> PROBLEM STATEMENT
Search the listing for "computer" and copy every line where it appears.

> GIVEN INFORMATION

· · · ·

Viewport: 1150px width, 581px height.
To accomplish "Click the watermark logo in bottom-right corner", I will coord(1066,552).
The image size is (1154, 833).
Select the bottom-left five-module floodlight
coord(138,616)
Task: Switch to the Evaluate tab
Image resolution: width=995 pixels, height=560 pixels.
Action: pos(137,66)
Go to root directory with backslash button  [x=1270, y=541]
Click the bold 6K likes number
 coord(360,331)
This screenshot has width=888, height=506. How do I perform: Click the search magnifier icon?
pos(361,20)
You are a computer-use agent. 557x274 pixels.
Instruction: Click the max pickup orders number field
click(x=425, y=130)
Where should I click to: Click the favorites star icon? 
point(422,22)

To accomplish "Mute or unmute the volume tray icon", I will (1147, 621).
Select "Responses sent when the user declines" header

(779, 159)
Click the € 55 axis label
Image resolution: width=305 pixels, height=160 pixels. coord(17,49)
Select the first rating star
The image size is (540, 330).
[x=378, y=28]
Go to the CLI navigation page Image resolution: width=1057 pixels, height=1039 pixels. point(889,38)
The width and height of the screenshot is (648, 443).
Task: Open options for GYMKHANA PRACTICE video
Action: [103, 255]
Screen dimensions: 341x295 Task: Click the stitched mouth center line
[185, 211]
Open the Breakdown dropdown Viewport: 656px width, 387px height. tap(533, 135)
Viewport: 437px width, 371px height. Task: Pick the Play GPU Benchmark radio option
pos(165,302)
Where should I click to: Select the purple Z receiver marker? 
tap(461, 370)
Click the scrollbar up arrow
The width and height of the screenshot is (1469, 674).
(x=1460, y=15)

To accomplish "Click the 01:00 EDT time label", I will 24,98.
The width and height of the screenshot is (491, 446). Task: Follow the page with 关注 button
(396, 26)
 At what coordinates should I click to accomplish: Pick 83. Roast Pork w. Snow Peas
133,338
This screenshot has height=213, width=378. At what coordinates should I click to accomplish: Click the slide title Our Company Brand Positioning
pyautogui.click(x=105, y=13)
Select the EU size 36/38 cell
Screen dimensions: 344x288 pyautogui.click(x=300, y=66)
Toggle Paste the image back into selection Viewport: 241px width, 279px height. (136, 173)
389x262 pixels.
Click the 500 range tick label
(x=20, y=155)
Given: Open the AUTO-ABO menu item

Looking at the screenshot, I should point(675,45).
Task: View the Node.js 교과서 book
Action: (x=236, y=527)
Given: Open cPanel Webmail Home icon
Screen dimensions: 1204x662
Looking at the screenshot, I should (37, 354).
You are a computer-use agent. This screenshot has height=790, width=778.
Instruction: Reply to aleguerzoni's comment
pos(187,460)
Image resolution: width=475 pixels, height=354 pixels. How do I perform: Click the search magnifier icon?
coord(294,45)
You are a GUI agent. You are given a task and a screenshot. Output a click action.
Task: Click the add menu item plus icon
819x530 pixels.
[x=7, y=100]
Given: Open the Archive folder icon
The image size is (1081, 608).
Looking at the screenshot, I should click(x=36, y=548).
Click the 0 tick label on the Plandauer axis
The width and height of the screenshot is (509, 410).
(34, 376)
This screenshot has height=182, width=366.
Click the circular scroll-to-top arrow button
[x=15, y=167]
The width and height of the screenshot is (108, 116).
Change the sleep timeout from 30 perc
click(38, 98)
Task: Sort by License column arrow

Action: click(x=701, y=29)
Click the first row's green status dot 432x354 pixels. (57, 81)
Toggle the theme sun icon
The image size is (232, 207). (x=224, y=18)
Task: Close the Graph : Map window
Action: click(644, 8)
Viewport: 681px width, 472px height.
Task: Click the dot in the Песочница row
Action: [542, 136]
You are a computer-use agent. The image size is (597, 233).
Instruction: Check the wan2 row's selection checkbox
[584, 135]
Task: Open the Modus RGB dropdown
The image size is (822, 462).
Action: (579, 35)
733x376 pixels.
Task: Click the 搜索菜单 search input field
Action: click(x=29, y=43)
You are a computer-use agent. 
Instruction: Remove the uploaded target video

· · · ·

> ANSWER SECTION
You are a computer-use agent. 557x274 pixels.
You are a computer-use agent. This screenshot has height=790, width=778.
You are a computer-use agent. The image size is (597, 233).
You are a computer-use agent. 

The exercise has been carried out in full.